** Opening GIVEN ENTRIES block **
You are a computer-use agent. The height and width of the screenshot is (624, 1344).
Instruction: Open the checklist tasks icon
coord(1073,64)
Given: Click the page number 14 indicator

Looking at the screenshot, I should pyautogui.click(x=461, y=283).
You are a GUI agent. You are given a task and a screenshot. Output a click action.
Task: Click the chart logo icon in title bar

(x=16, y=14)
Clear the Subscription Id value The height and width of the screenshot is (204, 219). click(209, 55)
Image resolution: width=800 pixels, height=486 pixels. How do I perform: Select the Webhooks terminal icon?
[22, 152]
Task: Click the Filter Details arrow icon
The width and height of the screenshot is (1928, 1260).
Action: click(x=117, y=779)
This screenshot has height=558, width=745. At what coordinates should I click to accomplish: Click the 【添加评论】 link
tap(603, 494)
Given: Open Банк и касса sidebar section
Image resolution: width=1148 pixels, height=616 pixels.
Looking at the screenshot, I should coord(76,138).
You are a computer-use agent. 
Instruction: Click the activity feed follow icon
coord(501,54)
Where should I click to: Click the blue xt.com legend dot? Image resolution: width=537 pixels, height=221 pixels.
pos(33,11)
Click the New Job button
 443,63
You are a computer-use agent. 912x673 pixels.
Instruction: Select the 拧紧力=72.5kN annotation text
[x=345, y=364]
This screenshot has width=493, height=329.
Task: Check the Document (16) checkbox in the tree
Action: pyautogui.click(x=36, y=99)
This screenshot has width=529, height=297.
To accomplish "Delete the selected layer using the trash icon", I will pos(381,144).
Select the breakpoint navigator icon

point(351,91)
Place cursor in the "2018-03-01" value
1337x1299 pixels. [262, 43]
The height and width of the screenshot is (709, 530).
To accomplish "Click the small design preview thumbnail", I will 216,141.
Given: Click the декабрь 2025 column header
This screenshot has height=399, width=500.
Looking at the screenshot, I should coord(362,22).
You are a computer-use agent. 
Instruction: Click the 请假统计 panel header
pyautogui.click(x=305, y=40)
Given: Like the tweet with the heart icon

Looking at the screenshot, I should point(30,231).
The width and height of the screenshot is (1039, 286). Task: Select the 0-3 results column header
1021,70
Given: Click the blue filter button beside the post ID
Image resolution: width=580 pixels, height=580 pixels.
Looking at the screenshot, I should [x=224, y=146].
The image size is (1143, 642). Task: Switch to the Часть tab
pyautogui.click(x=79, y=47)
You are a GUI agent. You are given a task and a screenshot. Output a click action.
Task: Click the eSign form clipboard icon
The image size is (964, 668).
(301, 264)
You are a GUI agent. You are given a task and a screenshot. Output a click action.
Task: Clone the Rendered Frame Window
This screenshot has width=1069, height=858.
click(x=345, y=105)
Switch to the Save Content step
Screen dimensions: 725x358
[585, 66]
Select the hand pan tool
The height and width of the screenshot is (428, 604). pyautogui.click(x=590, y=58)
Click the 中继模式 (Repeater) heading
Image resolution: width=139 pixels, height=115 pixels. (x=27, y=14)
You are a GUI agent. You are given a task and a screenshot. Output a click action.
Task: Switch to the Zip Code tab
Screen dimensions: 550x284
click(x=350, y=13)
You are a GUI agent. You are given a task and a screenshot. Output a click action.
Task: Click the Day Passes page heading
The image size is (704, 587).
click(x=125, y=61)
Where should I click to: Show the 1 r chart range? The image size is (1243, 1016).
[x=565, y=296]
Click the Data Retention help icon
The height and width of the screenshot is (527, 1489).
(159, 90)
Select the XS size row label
** Closing GIVEN ENTRIES block **
» WORK TO BE COMPLETED: Extract every line from the records above that contains the word "computer".

» YOUR SOLUTION:
You are a computer-use agent. The height and width of the screenshot is (624, 1344).
You are a computer-use agent. 
You are a computer-use agent. 912x673 pixels.
You are a computer-use agent. 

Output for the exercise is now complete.